In tali casi il presidente viene messo in stato di accusa dal
Parlamento riunito in seduta comune con deliberazione adottata a
maggioranza assoluta, su relazione di un Comitato formato dai componenti
della Giunta del Senato e da quelli della Camera competenti per le
autorizzazioni a procedere. Una volta deliberata la messa in stato
d'accusa, la Corte Costituzionale (integrata da 16 membri esterni) ha la
facoltà di sospenderlo in via cautelare.
Nella storia repubblicana si è giunti in un solo caso alla richiesta
di messa in stato d'accusa, nel dicembre '91 contro il presidente Cossiga;
il caso si chiuse con la dichiarazione di manifesta infondatezza delle
accuse da parte del Comitato Parlamentare, peraltro giunta quando il
settennato si era già concluso. Per i reati commessi al di fuori dello
svolgimento delle sue funzioni istituzionali il presidente è
responsabile come qualsiasi cittadino. In concreto, però, una parte
della dottrina ritiene esista improcedibilità in ambito penale nei
confronti del presidente durante il suo mandato; nel caso del presidente
Oscar Luigi Scalfaro (sotto accusa per peculato),
di fronte al suo rifiuto di dimettersi e alla mancanza di iniziative da
parte del parlamento, il processo fu dichiarato improcedibile.
Il Capo dello Stato può dar vita a illeciti compiuti al di fuori
dell'esercizio delle sue funzioni, e in questi casi varrà l'ordinaria
responsabilità giuridica. In particolare, se è difficile immaginare un
vero e proprio illecito amministrativo (coincidente con un reato
funzionale), non si può invece escludere che il presidente sia chiamato,
sul piano civile, a risarcire un danno, per esempio per un incidente
stradale.
Secondo parte della dottrina, non sarebbe accettabile la tesi (rigettata a suo tempo in Assemblea Costituente da Umberto Elia Terracini)
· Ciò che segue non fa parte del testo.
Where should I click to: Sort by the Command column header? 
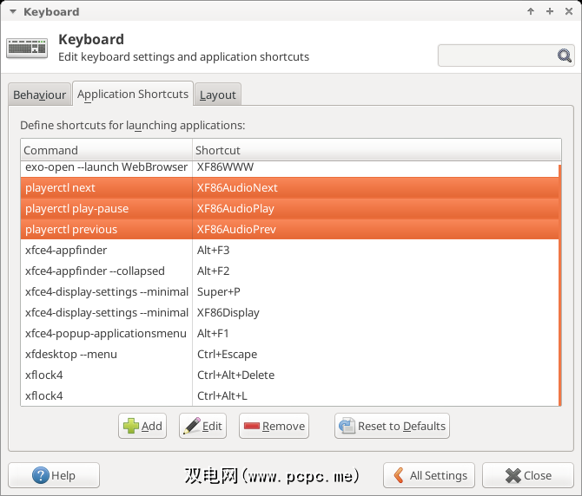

che egli risponda di eventuali comportamenti criminosi solo alla fine
del settennato: si dimetta o meno, egli deve rispondere subito per i
reati di cui è accusato, pena l'ammissione di un privilegio che
romperebbe con gli artt. 3 e 112 della Costituzione. Altra autorevole
dottrina è favorevole al giudizio alla fine del settennato (sempre che
nel frattempo non siano decorsi i termini di prescrizione), non
escludendo le dimissioni del Capo dello Stato, sia pur solo qualora il
reato commesso sia particolarmente grave.
Si è cercato di porre riparo a questa incertezza con il cosiddetto "lodo Schifani",
disponendo che i presidenti della Repubblica, del Consiglio, della
Camera, del Senato e della Corte costituzionale non possano essere
sottoposti a procedimenti penali per qualsiasi reato anche riguardante
fatti antecedenti l'assunzione della carica o della funzione fino alla
cessazione delle medesime. Ne discendeva la sospensione dei relativi
processi penali in corso in ogni fase, stato o grado. Legge, la 140 del
2003, che la Corte costituzionale ha dichiarato illegittima, almeno in
questa parte, per violazione degli articoli 3 e 24 della Costituzione.
Un provvedimento simile, con alcune correzioni dovute ai rilievi della
Corte costituzionale, denominato "Lodo Alfano", è stato proposto e approvato durante la XVI Legislatura, ma anch'esso dichiarato illegittimo per violazione degli articoli 3 e 138 della Costituzione.